Daily Insights

Why Nike Quit Amazon, but Doubles Down on Tmall

By: Asa Mazor-Freedman | Nov 15, 2019

Nike may have ended sales on Amazon in the US, but China’s major e-tailers are as indispensable as ever to the activewear label.

Only a day before Nike announced it will no longer sell directly on Amazon, the brand sold over one billion RMB (142 million USD) of goods during Tmall’s e-commerce extravaganza Singles Day (or Double 11). Nike sold the first hundred million RMB in a mere minute and forty-five seconds. Its assortment in the leadup to Singles Day increased 23% year-over-year, surpassing 2,200 unique products.

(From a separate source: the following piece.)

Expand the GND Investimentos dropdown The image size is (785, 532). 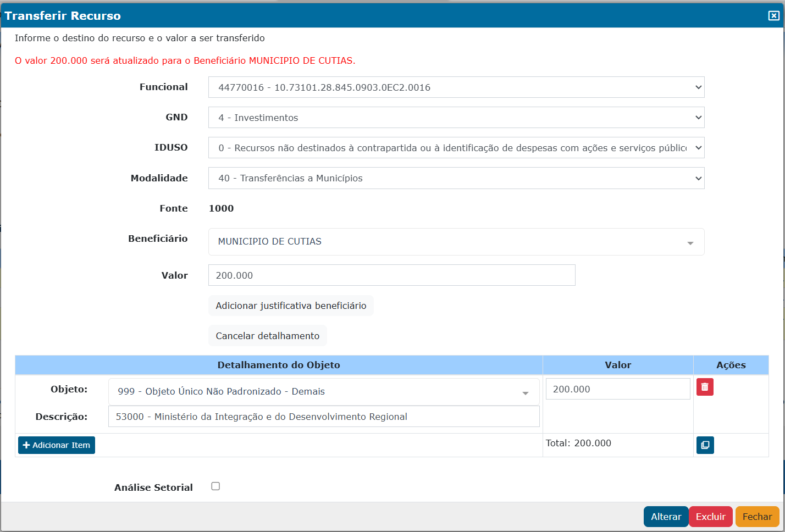[x=456, y=118]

Nike may have chosen to forgo its partnership with Amazon, but working with local e-tailers has become vital for consumer brands in China. 100% of activewear brands now sell on Tmall, and 82% sell on rival JD.com.

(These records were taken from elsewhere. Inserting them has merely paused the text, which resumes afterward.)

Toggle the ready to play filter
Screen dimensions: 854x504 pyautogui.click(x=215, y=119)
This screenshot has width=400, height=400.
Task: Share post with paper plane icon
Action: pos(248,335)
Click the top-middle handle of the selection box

As traffic to Baidu continues to decline and consumers begin their purchase journey on Tmall, the ecosystem is increasingly important as a content and marketing platform. According to Gartner L2’s most recent data, 96% of index activewear brands include video on Tmall, and 65% feature celebrity content on the platform. 83% of tracked activewear brands feature a “brand zone” at the top of search results, where brands put marketing messages front-and-center to crowd out third-party sellers.

Brands also collaborate with Tmall for data-driven marketing projects. The Tmall Innovation Center partners with brands to develop new products for the Chinese market, leveraging the platform’s vast consumer behavior and industry trend data. In August, Nike and Tmall hosted a cross-channel Super Brand Day activation, including a Beijing show with stars Scottie Pippen, Lil Ghost and G.E.M.

“The full integration of a Tmall brand store into its digital ecosystem has been critical to Nike’s success in the China market,” writes Gartner L2 Advisory Specialist Amie Song. Song advises brands to collaborate with Tmall to “tackle third party problems,” “access Tmall data” for personalization and “effectively integrate online and offline experiences.”